Among the factors that the study by these distinguished bodies exposes are what Donald Rumsfeld described as known unknowns. These make nonsense of many of the certainties contained in the Scottish Government’s White Paper, among them the timetable to which I have referred. Negotiations that would follow a yes vote with the UK Government, with the EU and with NATO will all feel the impact of elections—and the outcomes, as we have heard during this debate, are highly unpredictable. The complexities of the issues on which negotiations will have to take place are vividly described in five pages of the introduction.

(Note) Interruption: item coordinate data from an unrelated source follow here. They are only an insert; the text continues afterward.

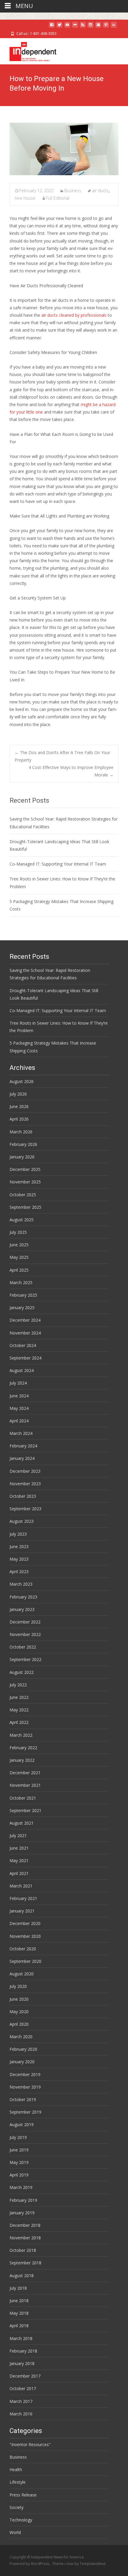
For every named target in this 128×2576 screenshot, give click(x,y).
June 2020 (19, 1999)
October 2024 (23, 1345)
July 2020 (18, 1986)
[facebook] (52, 27)
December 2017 (25, 2376)
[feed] (83, 27)
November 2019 (25, 2087)
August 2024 (22, 1370)
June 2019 (19, 2150)
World (15, 2532)
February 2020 (23, 2049)
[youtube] (67, 27)
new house (25, 198)
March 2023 (21, 1584)
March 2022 (21, 1735)
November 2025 (25, 1182)
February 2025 (23, 1295)
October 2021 (23, 1798)
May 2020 (19, 2011)
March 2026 (21, 1132)
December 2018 (25, 2225)
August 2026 (22, 1081)
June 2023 (19, 1546)
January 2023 (22, 1609)
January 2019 (22, 2212)
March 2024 (21, 1433)
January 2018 (22, 2363)
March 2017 (21, 2401)
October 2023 (23, 1496)
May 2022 (19, 1710)
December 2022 (25, 1622)
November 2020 (25, 1936)
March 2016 (21, 2414)
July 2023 (18, 1534)
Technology (21, 2520)
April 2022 (19, 1722)
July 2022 (18, 1685)
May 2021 (19, 1860)
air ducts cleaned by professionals (73, 315)
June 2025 (19, 1244)
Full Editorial (57, 198)
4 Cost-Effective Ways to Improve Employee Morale (71, 771)
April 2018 (19, 2325)
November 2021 (25, 1785)
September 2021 (25, 1810)
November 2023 (25, 1483)
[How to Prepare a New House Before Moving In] (64, 149)
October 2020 (23, 1949)
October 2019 (23, 2099)
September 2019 (25, 2112)
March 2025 (21, 1282)
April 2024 (19, 1421)
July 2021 (18, 1835)
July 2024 (18, 1383)
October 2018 (23, 2250)
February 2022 (23, 1747)
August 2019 (22, 2124)
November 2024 (25, 1333)
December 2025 (25, 1169)
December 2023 (25, 1471)
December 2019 (25, 2074)
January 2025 (22, 1307)
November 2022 (25, 1634)
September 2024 (25, 1358)
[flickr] (75, 27)
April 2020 (19, 2024)
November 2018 (25, 2238)
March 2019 (21, 2187)
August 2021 (22, 1823)
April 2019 (19, 2175)
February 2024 (23, 1446)
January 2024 (22, 1458)
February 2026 (23, 1144)
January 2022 (22, 1760)
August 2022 (22, 1672)
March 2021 (21, 1886)
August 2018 (22, 2275)
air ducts (100, 190)
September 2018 (25, 2263)
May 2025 (19, 1257)
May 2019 (19, 2162)
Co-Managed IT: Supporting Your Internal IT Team (58, 864)
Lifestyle (18, 2482)
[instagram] (90, 27)
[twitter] (60, 27)
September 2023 (25, 1508)
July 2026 (18, 1094)
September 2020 (25, 1961)
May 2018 (19, 2313)
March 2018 (21, 2338)
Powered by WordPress (30, 2563)
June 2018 (19, 2300)
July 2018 (18, 2288)
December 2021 (25, 1772)
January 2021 (22, 1911)
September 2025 (25, 1207)
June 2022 (19, 1697)
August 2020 (22, 1974)
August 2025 (22, 1219)
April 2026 (19, 1119)
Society (17, 2507)
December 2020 (25, 1923)
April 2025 (19, 1270)
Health (16, 2469)
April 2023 (19, 1571)
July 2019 (18, 2137)
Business (72, 190)
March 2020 (21, 2036)
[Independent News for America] (28, 50)
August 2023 (22, 1521)
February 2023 (23, 1597)
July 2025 (18, 1232)
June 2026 (19, 1106)
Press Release (23, 2495)
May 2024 (19, 1408)
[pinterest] (106, 27)
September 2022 (25, 1659)
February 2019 (23, 2200)
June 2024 (19, 1396)
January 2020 (22, 2061)
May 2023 (19, 1559)
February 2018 (23, 2351)
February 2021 (23, 1898)
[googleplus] (98, 27)
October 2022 (23, 1647)
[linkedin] (114, 27)
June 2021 (19, 1848)
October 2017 (23, 2388)
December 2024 (25, 1320)
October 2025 (23, 1194)
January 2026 (22, 1157)
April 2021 (19, 1873)
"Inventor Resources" (30, 2444)
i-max (70, 2563)
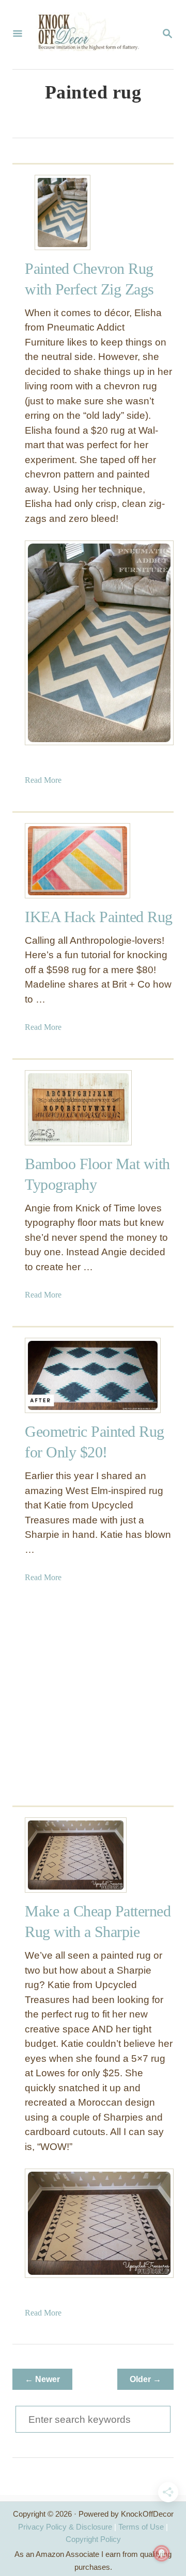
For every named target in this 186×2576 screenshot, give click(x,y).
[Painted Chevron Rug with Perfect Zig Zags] (62, 212)
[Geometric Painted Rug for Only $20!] (62, 1375)
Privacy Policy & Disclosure (65, 2526)
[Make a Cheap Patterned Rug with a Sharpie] (62, 1855)
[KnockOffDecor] (92, 34)
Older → (145, 2379)
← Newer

Professor Vernon Bogdanor pointed out during the constitutional seminar that the Scottish nationalists have various aspirations for an independent Scotland, such as shared currency and social union, but that an independent Scotland would have no right to these things. It could only propose them and see whether the rest of the UK would agree to them in negotiations. A yes vote in the referendum is a vote to become a citizen of another country, distinct from the UK, after which it would not be possible for Scotland to pick and choose which aspects of the union it wished to enjoy. An independent Scotland would have to negotiate for those things that it now enjoys as a right. A yes vote is a vote for uncertainty.
With all the political parties now offering more devolution for Scotland and Wales, another huge question has to be addressed. Our own special adviser, Professor Tomkins, pointed out at the same seminar that if there is a no vote the interesting question will be: what happens next? He suggested that in the event of a no outcome, what needs to happen is for the future of Scotland’s constitutional position to be put in the context of the whole of the UK. He argued that the voices of the Governments and peoples in Northern Ireland, Wales and the north of England have to be brought to the table. At the moment, he observed, there is no table for these voices to be heard; one has to be built.
I am sure that Professor Tomkins is right but I would go further, as have many speakers in this debate today. We should not be awaiting the outcome of the referendum; we should be beginning to construct a table for the voices to be heard. At Questions yesterday the noble Lord, Lord Foulkes of Cumnock, suggested a constitutional commission to examine further devolution and decentralisation. Others have suggested a convention. My noble friend Lord Strathclyde suggested a committee representing the Parliaments and Assemblies of the whole United Kingdom.
Whatever method we adopt, we need to pursue with vigour a holistic solution to what is now an urgent problem. The more that this Parliament makes it clear that this is a question that is being considered with urgency, and that finding a solution will be a high priority for the next Government, whoever forms that Government, the more likely it is that the people of Scotland will want to remain within the union and play a major part in fundamentally reshaping it—in shaping the new, reformed United Kingdom referred to by the noble Lords, Lord McConnell and Lord Stephen—rather than see it happen without them and face alone the huge uncertainties outside.